13. Kulum

9 1 0
                                        

/ku.lum/
1. menahan (gula-gula dan sebagainya) di dalam mulut
2. menggumam (berkata-kata dengan mulut tertutup)

***

If there was any great lesson in life it was this: No battle was ever won with silence.

― Shannon L. Alder

***

GhassanRachman: Assalamualaikum, cantik :)

Arina memperhatikan pesan BBM dari Ghassan. Baru mencapai rumah, ia sudah meluapkan cuap-cuap palsu.

Tapi Arina juga memberikan kesempatan, sih.

Arina tak langsung membalas. Setelah membersihkan diri, ia berkutat di meja belajar dan mengerjakan tugas yang perlu diselesaikan.

Pintu depan terbuka. Dari jauh, Arina mendengar Karina masuk dan mengucapkan salam.

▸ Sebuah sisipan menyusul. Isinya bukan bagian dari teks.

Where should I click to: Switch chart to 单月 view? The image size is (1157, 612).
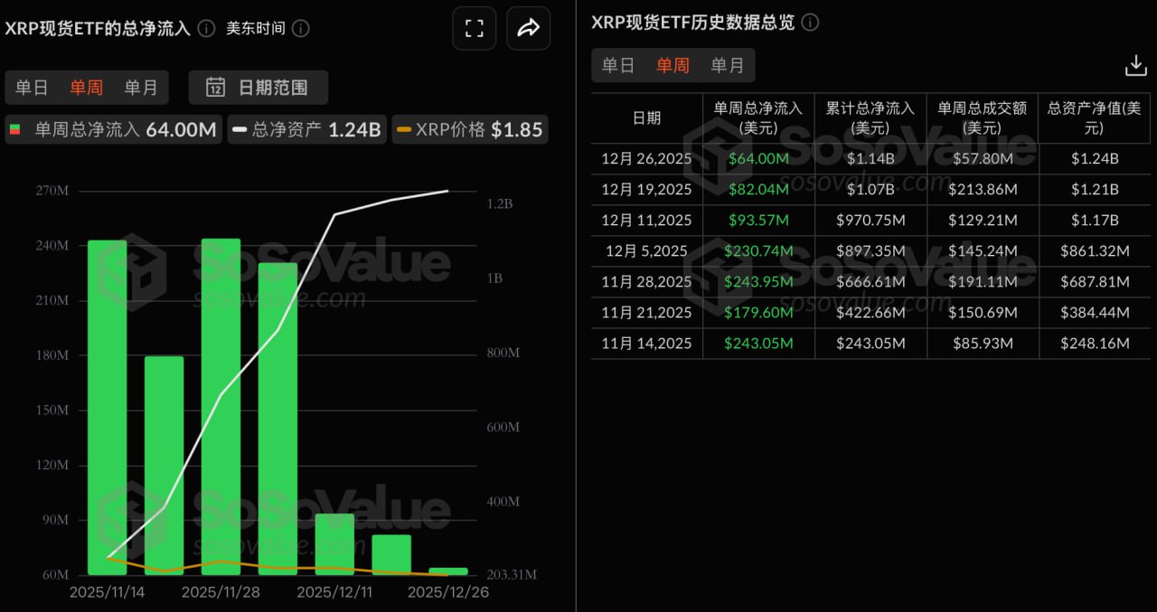[x=140, y=88]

Mama, yang sedari tadi mengurung diri di kamar, keluar dan menyambut Karina.

Entah apa yang mereka obrolkan. Sepertinya, mereka mengobrol sampai ke depan kamar Karina.

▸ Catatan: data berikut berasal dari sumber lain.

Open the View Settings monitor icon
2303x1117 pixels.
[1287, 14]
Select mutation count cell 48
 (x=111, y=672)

"Karina bersih-bersih dulu, ya, Ma," ucap Karina.

Hening. Tiba-tiba, pintu kamar Arina terbuka.

"Lo, Arina udah pulang?" tanya Mama. "Sejak kapan?"

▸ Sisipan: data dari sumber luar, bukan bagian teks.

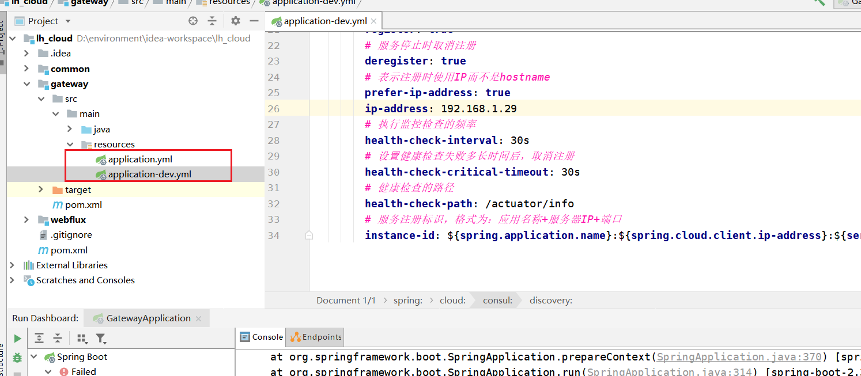Image resolution: width=861 pixels, height=376 pixels.
Task: Open SpringApplication.java:370 from console stack trace
Action: click(739, 356)
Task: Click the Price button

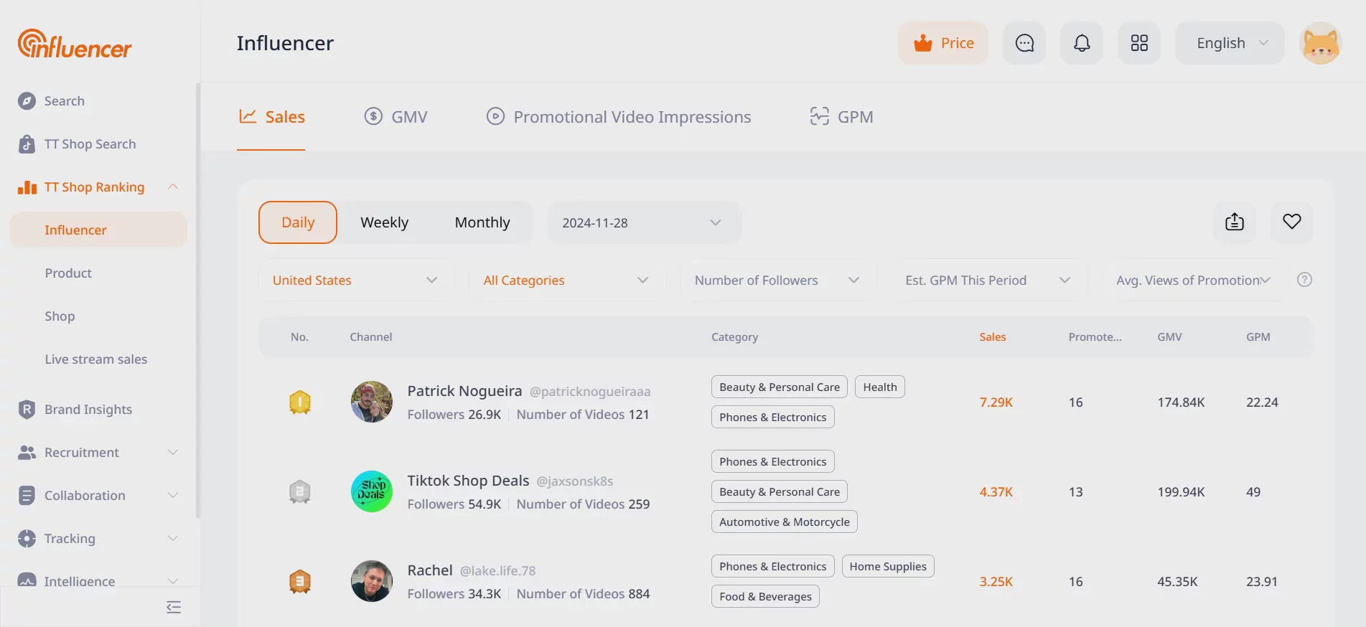Action: [x=943, y=43]
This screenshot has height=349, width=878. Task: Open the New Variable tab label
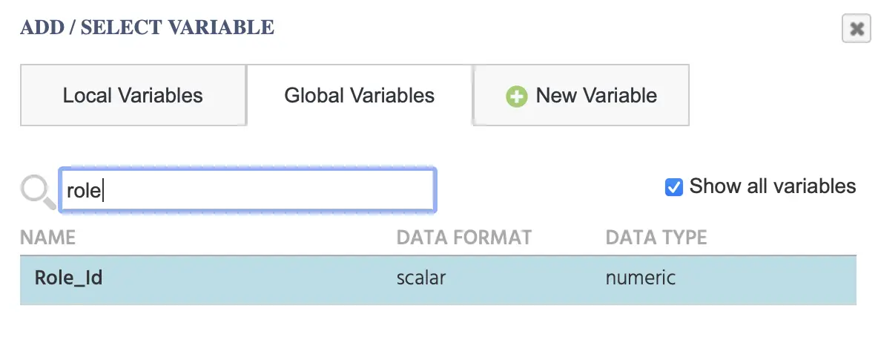pos(596,95)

"Dari tadi, Ma," Arina berujar. "Mama tadi di kamar terus, sih."

"Aduh, maaf, ya, Rin. Mama nggak denger kamu dateng." Mama tersenyum. "Rajin banget ya, ngerjain tugas."

Arina hanya tersenyum tipis.

Tiba-tiba, Mama mendekat ke Arina. Ia bersitatap dengan figura foto Arina saat masih kecil di atas meja belajar.

"Lo, foto kamu masih kecil masih ada ya." Mama mengambil figura itu. "Padahal yang di ruang keluarga udah Mama singkirkan, kan."

Mata Arina membulat. Ia lupa menyembunyikan foto itu. Ia merebut foto itu dan memberikan figura kosong ke Mama.

"Arina mau nyimpen satu foto ini aja. Foto Arina sendirian, kan. Boleh, kan, Ma? Nggak akan Arina pajang. Nih Mama ambil figuranya, buat jaminan kalau Arina nggak akan pajang lagi."

"Nggak boleh, Sayang. Kan perjanjiannya nggak boleh ada foto lama sebelum Ayah sama Mama nikah."

"Plis, Ma."

"Nggak boleh! Sini kasih!"

Arina memeluk foto itu erat.

"Kalau Arina nggak kasih, Mama lapor ke Ayah, ya," peringat Mama.

Arina tak membalas.

Mama menghela napas. Ia beranjak keluar kamar dan kembali mengurung diri di kamar orangtua.

Arina langsung berlari keluar rumah. Ia tak tahu cara menyembunyikan foto itu. Satu-satunya foto masa kecil yang masih ada di tangan. Satu-satunya foto yang membuktikan bahwa ia pernah bertumbuh.

Arina berhenti di gerbang perumahan belakang; kebalikan rute pulang Ayah. Ia membuka ponsel dan memutar akal.

Apakah ia bisa menitipkan foto itu ke Emily?

Tidak. Orangtuanya tahu Emily. Orangtuanya tahu teman-temannya yang lain. Tak mungkin ia menitipkannya ke teman-temannya yang tahu.

Kecuali—

Arina menekan nomor Ghassan. Cepat, pria itu mengangkat telepon.

"Assalamualaikum, Cantik," buka Ghassan.